The workers are not paid enough to be able to ride the very trains that they ensure are clean enough for public use. Gloria explained the detrimental impact of employers not providing their cleaners with London Underground residential passes that would provide them with the quickest way to work: “I live in High Barnet, on the same line as King’s Cross, but I have to take three buses to work every day, a journey of an hour and a half, because on my wages I cannot afford the tube fare.

“Look here,” she said, pointing to a large spillage at the entrance to St Pancras station. “For one hour no one has come to clean spillages.

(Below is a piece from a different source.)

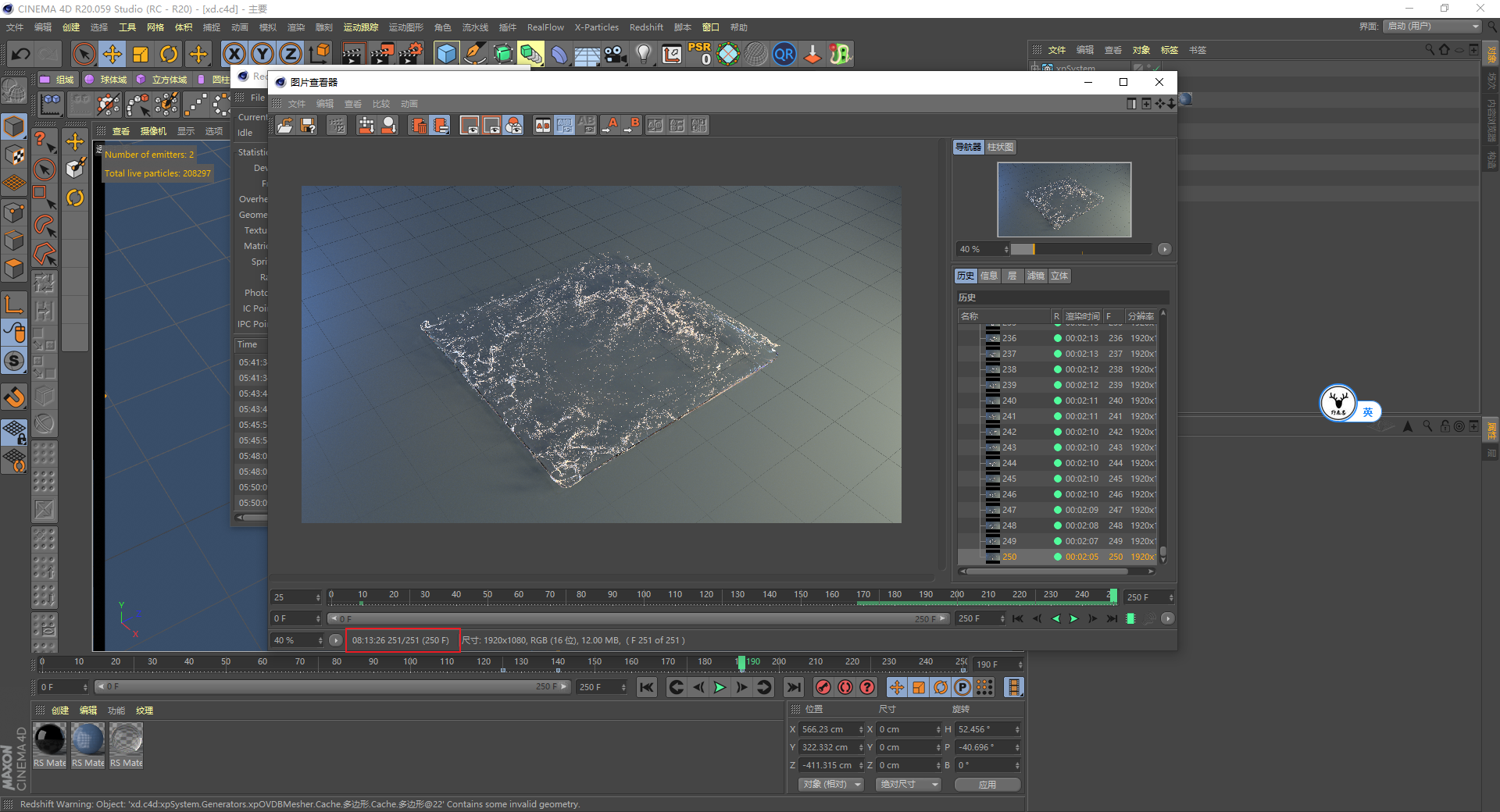The height and width of the screenshot is (812, 1500).
Task: Toggle the X axis lock
Action: 234,54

It is very dangerous for passengers at the entrance here, anyone can slip on it and break their legs. For us when we are in work, we have to rush and clean it.”

Strikers said they worked throughout the pandemic without being provided any special personal protective equipment (PPE) by the company, other than an occasional flimsy paper mask. As a result, many colleagues came down with the virus leading to staff shortages. This meant cleaners worked longer hours for the same money, even being called in on their holidays to go on shift.

Steve said, “We are paid £10.85 an hour. Inflation is going up. The price of everything is going up, food, clothes, the bills, everything. Gas, electricity is going up while we are still stuck on £10.85 an hour. Last time we got 10-15 pence extra. That is what the company are talking about again.”

Due to staff shortages, Steve explained, “Some of us do two or three people’s jobs, we are overloaded. Sometimes seven people do the whole of St Pancras station. We have the problem sometimes that we do not have a holiday. We have holidays, but we cannot take it. There are not only the pay rise, but holiday issues, like sick pay. We are Pay as You Go workers. If you work you get paid, if you do not work you do not get paid. I myself had coronavirus. I did not get paid anything either from the company or the government. We have our uniforms and gloves and that is it. Masks, apart from a few occasions, you pay for yourselves.

“Working in this station we should have at least a discount ticket, but nothing.”

Steve added, “That money that they spend for war, we need it, the people need it, they should spend it on us. For us it is very important. Why should they pay money for war? Yes there are humanity issues, money should be given to that, money should be spent on the people who need it. Everything in transport is together, so we should fight together.”

The RMT has called no further action in the Churchill dispute and are keeping the cleaners isolated from other workers throughout the rail industry facing the same attacks on their pay and conditions. To take their struggle forward, Churchill cleaners must form rank-and-file committees, independent of the RMT, along with workers such as the Atalian Servest cleaners employed by Avanti West Coast trains, to wage a common offensive of all rail cleaners, whether outsourced or in-house. They must establish links with train drivers, conductors, engineers and all grades against the rail unions’ agreement to place the economic fallout of the pandemic on the backs of workers following the social looting during the government’s multi-billion bail-out of the rail operators.